In times of sharp economic shifts, the global art market’s allure is fading in favor of the shine of digital currencies. Recent years have seen a significant decline in art auction revenues, dropping by 33.5% in 2024 to their lowest level in over a decade. This contraction, coinciding with geopolitical turmoil and a global economic slowdown, has prompted elite art collectors to rethink their investment strategies. While masterpieces by renowned artists were once considered safe havens of value, Bitcoin and cryptocurrencies are increasingly attracting attention as more flexible tools to navigate market volatility.

This shift reflects not only a change in investment instruments but also a transformation in the philosophy of collecting itself—from seeking beauty and history to pursuing liquidity and flexibility.

A report published by news.artnet confirmed that Christie’s auction house achieved art sales worth nearly $1.5 billion in the first half of 2025, down 1.9% from the same period last year.

Sotheby’s auction house revenues reached $1.2 billion, a 14% decline compared to the same period last year. This represents an improvement compared to a 31.2% drop between the first halves of 2023 and 2024. In early 2025, Sotheby’s canceled the controversial fee structure implemented in May 2024.

Phillips auction house experienced the largest decline, with sales totaling $190.1 million between January and the end of June—24.5% less than the same period last year.

Philip Hoffman, founder of the Fine Arts Group, said, “This is a temporary period lasting two to three years. I’ve seen five such events in my career.”

According to Hoffman, rising transaction costs discourage the wealthy from buying and selling valuable artworks at auctions, adding, “Clients are thinking more financially than before.”

Latest data collected by veteran art market analyst Michael Moussa, co-founder of the Mei Moussa Art Index, based on results from 58,000 artworks by old masters, impressionists, modern and contemporary artists auctioned since 1970 and resold at Sotheby’s, Christie’s, and Phillips in the first half of 2025, show that over 50% of artworks sold at prices representing negative compound annual returns.

Most auction sales in the second half of 2024 also fell into negative territory. Moussa describes these auction losses as “the worst financial performance year of the 21st century,” adding that “recent huge returns from stocks, gold, and Bitcoin may be the reason behind the art market’s decline.”

During the first half of this year, the S&P 500 index rose by 5.1%, gold by 25.1%, and Bitcoin by 9.1%, according to Yahoo Finance data.

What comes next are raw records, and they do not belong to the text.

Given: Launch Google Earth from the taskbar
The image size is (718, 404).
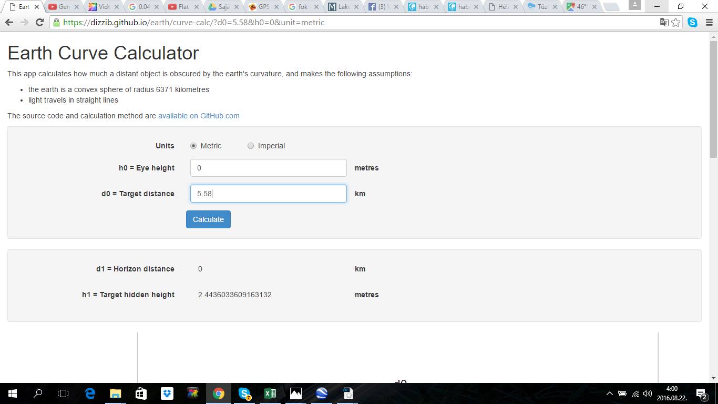Looking at the screenshot, I should [322, 393].
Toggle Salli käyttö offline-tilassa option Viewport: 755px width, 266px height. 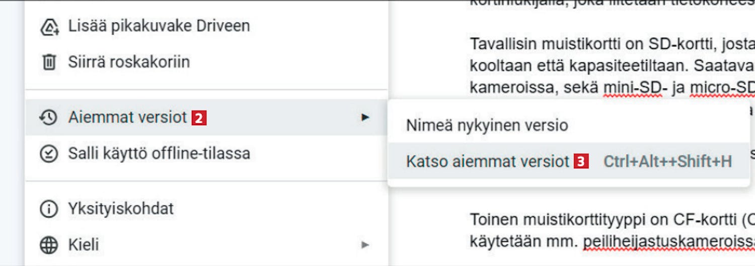(159, 154)
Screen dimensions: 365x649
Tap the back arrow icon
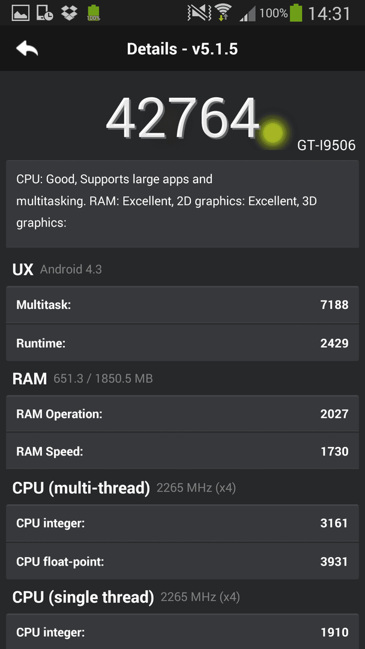point(27,49)
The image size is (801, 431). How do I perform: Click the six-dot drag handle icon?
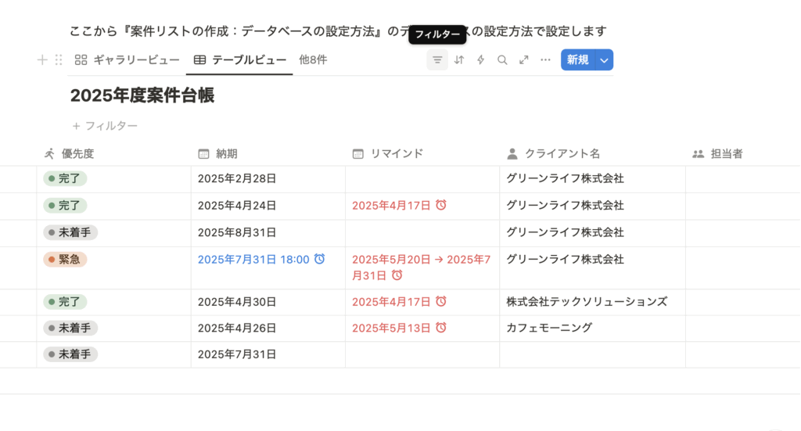pyautogui.click(x=59, y=60)
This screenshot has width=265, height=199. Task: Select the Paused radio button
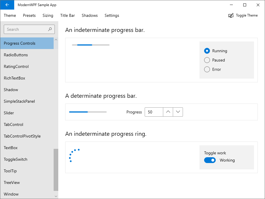pos(207,60)
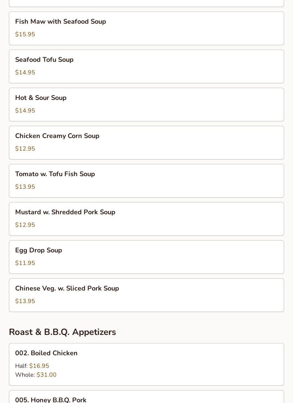Click the Egg Drop Soup item
This screenshot has height=403, width=293.
pyautogui.click(x=38, y=250)
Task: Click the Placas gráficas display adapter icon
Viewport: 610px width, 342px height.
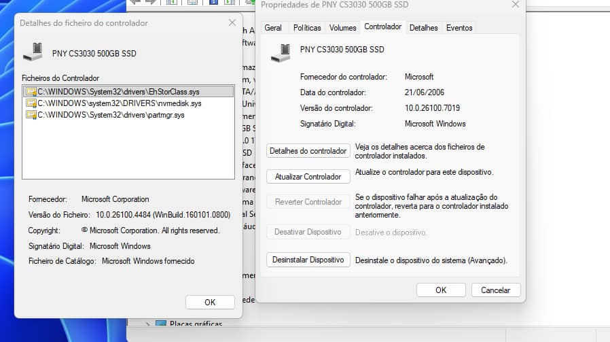Action: coord(161,325)
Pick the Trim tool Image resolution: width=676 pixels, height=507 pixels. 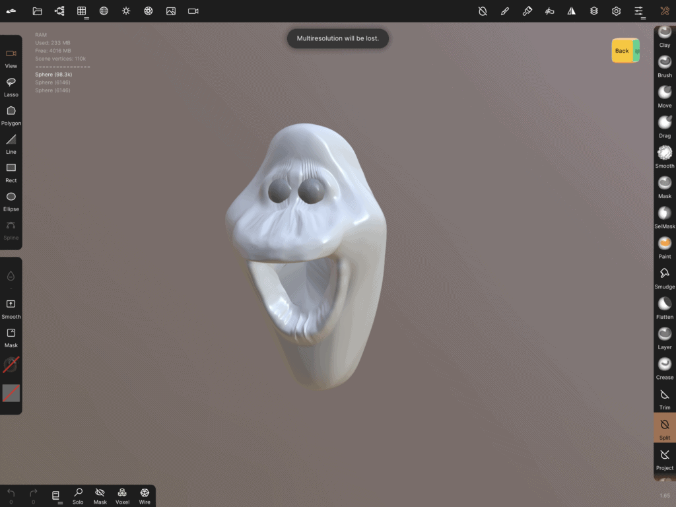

By mid-July, the Bitcoin Trust exchange-traded fund (ETF) managed by BlackRock, a financial instrument using investors’ capital to buy Bitcoin, attracted $84 billion in managed funds, according to the Financial Times.

This single fund’s internal investment exceeds Art Basel and UBS’s estimates of the total global art market sales value last year by $26.5 billion.

The recent strong interest in cryptocurrency stocks, technology, and artificial intelligence may indicate where investors believe money can be made more easily.

Some insights into how our algorithm controllers view art can be gleaned from Google’s comprehensive AI look at social status symbols for the wealthy, which includes items such as private jets, luxury cars, exclusive travel experiences, luxury pet services, and even “book shelf wealth” in a curated library—art was not mentioned.

But if owning a Picasso, Warhol, or Amouako Boafo painting no longer easily generates money for wealthy individuals or even grants them much social status, where does this evolving art market scene leave us?

Mark Spiegler, former global director of Art Basel, said that trying to sell art as a financial asset was a disaster. He suggests an alternative future for the art market, urging a “rapid shift” towards selling art as “an attractive pleasure, Instagrammable, for highly intelligent wealthy people who are passionate about culture and complex ideas.”